Problem>
Please format the listing as a two-column CSV with headers instruction and action, starting at the beginning of the listing and stopping after the line that contains "Navigate to Accounts". Put one instruction and its action on each row, with every field in quotes and any line breaks turned into spaces.

Given data>
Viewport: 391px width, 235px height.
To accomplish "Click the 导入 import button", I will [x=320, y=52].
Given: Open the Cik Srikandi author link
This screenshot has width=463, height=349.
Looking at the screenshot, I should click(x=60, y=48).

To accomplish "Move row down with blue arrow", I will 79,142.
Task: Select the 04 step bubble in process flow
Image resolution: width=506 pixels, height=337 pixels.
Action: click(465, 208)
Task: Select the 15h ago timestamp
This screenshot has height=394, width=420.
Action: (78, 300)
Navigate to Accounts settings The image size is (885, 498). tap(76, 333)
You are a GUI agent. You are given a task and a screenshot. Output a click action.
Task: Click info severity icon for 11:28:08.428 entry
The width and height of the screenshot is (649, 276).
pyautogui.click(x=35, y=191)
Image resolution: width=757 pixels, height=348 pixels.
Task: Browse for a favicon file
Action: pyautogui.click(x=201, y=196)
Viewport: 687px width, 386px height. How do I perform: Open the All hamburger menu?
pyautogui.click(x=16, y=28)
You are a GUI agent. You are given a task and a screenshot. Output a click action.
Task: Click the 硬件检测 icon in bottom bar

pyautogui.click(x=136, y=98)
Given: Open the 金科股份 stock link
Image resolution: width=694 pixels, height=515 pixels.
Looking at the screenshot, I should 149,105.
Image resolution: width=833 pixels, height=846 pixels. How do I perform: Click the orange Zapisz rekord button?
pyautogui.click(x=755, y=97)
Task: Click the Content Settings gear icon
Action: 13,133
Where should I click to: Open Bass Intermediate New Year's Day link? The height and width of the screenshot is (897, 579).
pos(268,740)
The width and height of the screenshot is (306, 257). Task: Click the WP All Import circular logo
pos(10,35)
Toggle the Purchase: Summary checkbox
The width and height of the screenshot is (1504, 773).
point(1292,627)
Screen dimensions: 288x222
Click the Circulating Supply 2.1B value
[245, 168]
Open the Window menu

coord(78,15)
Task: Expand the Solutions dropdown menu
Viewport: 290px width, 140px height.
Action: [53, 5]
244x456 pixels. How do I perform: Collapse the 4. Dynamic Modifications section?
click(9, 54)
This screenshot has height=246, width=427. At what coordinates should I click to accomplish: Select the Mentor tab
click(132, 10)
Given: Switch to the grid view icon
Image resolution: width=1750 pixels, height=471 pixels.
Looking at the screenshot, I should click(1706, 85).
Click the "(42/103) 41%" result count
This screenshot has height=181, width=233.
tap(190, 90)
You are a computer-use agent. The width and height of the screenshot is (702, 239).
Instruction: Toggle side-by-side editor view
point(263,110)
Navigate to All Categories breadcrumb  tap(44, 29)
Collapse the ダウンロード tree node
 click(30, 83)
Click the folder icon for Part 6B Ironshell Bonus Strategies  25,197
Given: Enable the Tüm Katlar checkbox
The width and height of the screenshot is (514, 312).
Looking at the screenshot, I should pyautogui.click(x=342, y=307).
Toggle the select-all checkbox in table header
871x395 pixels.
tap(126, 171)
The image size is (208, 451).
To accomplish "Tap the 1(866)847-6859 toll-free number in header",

Answer to the exercise>
instruction,action
"Viewport: 391px width, 235px height. To accomplish ""Click the 导入 import button"",","I will [x=320, y=52]."
"Given: Open the Cik Srikandi author link This screenshot has width=463, height=349.","Looking at the screenshot, I should click(x=60, y=48)."
"To accomplish ""Move row down with blue arrow"",","I will 79,142."
"Task: Select the 04 step bubble in process flow Image resolution: width=506 pixels, height=337 pixels.","Action: click(465, 208)"
"Task: Select the 15h ago timestamp This screenshot has height=394, width=420.","Action: (78, 300)"
"Navigate to Accounts settings The image size is (885, 498).","tap(76, 333)"